YOUR INSTRUCTIONS: Using the listing below, retype only the lines from the line with "Task: Open Thunderbird mail from the launcher" through the end, both ends included, and exclude the pictures.

RECORDED INFORMATION:
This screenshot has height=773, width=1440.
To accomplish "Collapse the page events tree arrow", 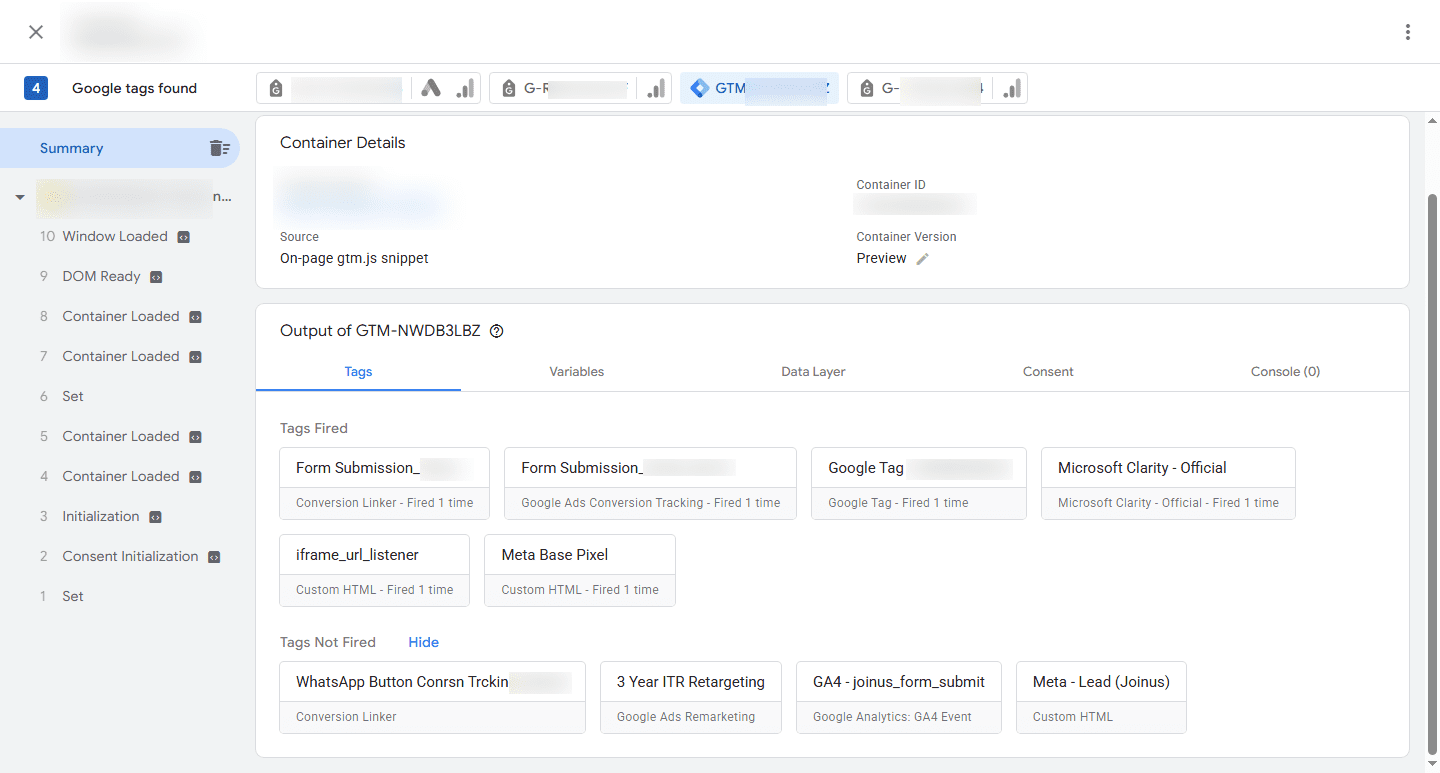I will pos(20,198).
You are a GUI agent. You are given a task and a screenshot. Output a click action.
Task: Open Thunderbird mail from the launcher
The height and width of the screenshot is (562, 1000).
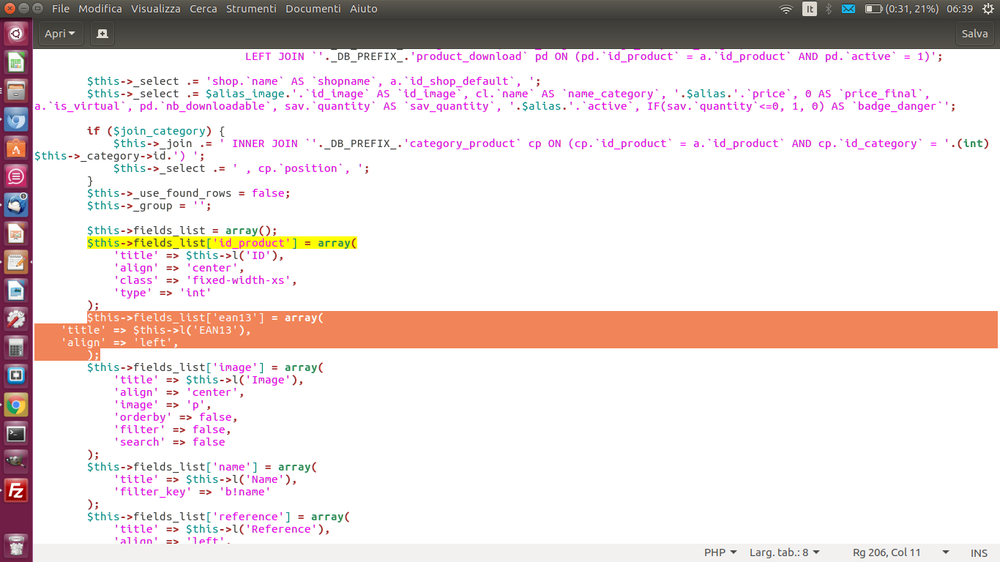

SOLUTION:
Task: Open Thunderbird mail from the launcher
The height and width of the screenshot is (562, 1000).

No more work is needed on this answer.